Supporting Complex Register Allocation Constraints (PBQP Allocator Status Update)

Hi All,

I’ve just committed some changes to the PBQP allocator which are designed to make it easier to implement custom register allocation constraints. This is a quick summary of those changes, and of the status of the PBQP allocator in general.

First a quick bit of background:

The PBQP allocator is based on ideas described in [1]. I implemented this algorithm (with the improved heuristic from [2]) in LLVM, and committed it to the mainline back in October 2008. Since then it has consistently passed correctness tests (compiling all benchmarks for which linear scan also succeeds, including the SPEC benchmarks), and produces similar code quality to linear scan on average (on my AMD64 test box at least). It currently has significant compile-time costs, requiring more memory and roughly triple the total compile time on average (compared to linear scan). Hopefully these will come down somewhat if/when I find more time to devote to optimizing the allocator, however I believe they will remain on the high end. The reason for this (and at the same time the source of PBQP’s strengths) is the generality of the mathematical optimization problem which underlies the allocator. This optimization problem allows a wide variety of register allocation costs and constraints to be expressed in a straightforward manner. If you have a target architecture with complex constraints and you want to get start getting good allocations with minimal engineering work, this may be the allocator for you.

Here’s how the PBQP allocator works:
(Note: This section dives in to a few details of how PBQP works, and how to use it, so you can skip it if you’re not interested)

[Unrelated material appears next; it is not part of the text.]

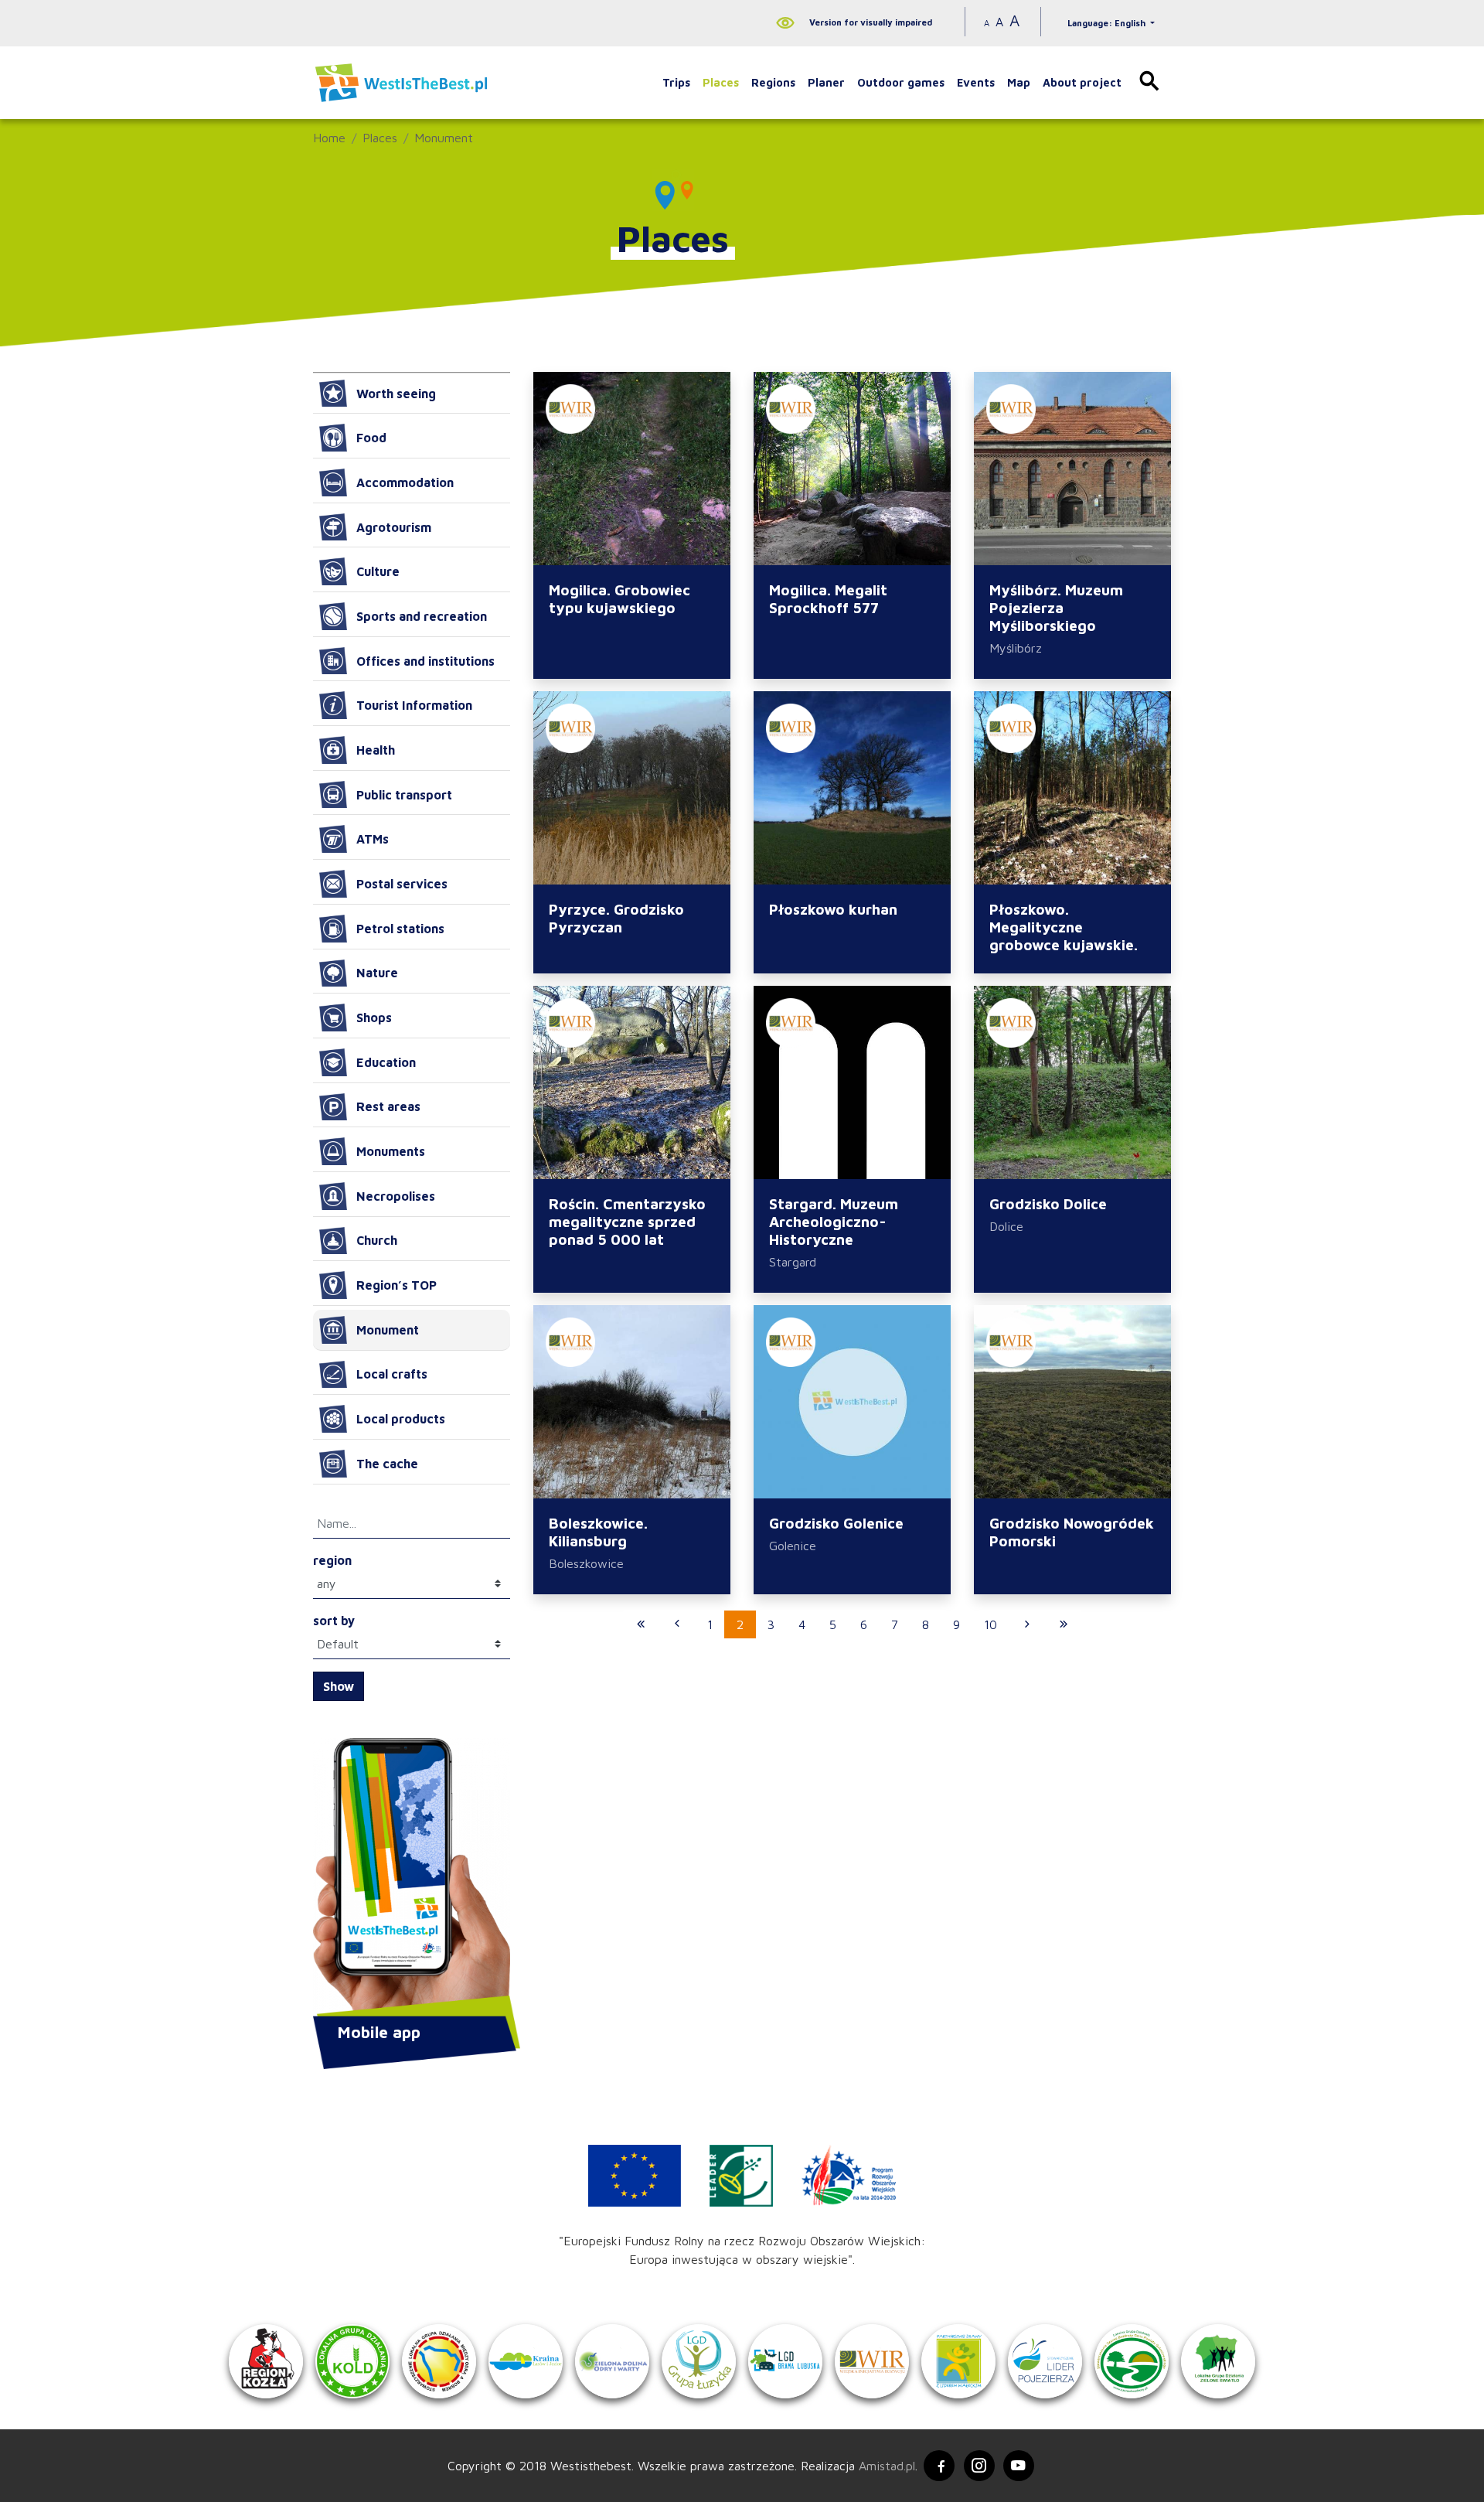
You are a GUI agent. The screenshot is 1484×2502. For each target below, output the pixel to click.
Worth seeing (396, 394)
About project (1082, 82)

Starting with some pseudo-C+±code for the allocator, and taking a very high-level view:

void pbqpAllocate() {
do {
problem = builder->buildPBQPProblem(machineFunction);
solution = solvePBQP(problem);
allocation = mapToAllocation(solution);
} while (containsSpills(allocation));
}

Essentially the allocator loops mapping the current machine function to an optimization problem, solving the problem, them mapping the solution back to an allocation. If there are any spills then they’re applied (using LLVM’s spilling infrastructure), and iteration terminates when there are no further spills required.

It’s a very similar process to graph coloring, only instead of building an interference graph and solving a k-colouring problem, you’re building a PBQP instance and minimizing an objective function. The good news is that there’s a PBQP solver implemented in LLVM, and the mapping from solutions to allocations is generic, so the only thing that needs to be done to support a new architecture is to supply a mapping from machine functions to PBQP instances for the new target. If you can do that, the existing infrastructure can handle the rest. (A caveat is appropriate here: PBQP is only solving the labeling problem. That’s powerful, but it doesn’t solve every problem in regalloc. If you have issues with the spiller/rewriter, or need high-quality bank-selection, or something like that, I’m afraid this won’t help).

So how do you write mappings?

First you need to know what a PBQP representation of a register allocation problem looks like. They’re represented as graphs, and those who know graph coloring will find the structure familiar. Each virtual register in the machine function is represented by a node in the PBQP graph, and constraints between virtual registers (such as interference) are represented as edges. in the PBQP graph each node is associated with a cost vector, which gives the cost of each allocation option for the virtual register. E.g.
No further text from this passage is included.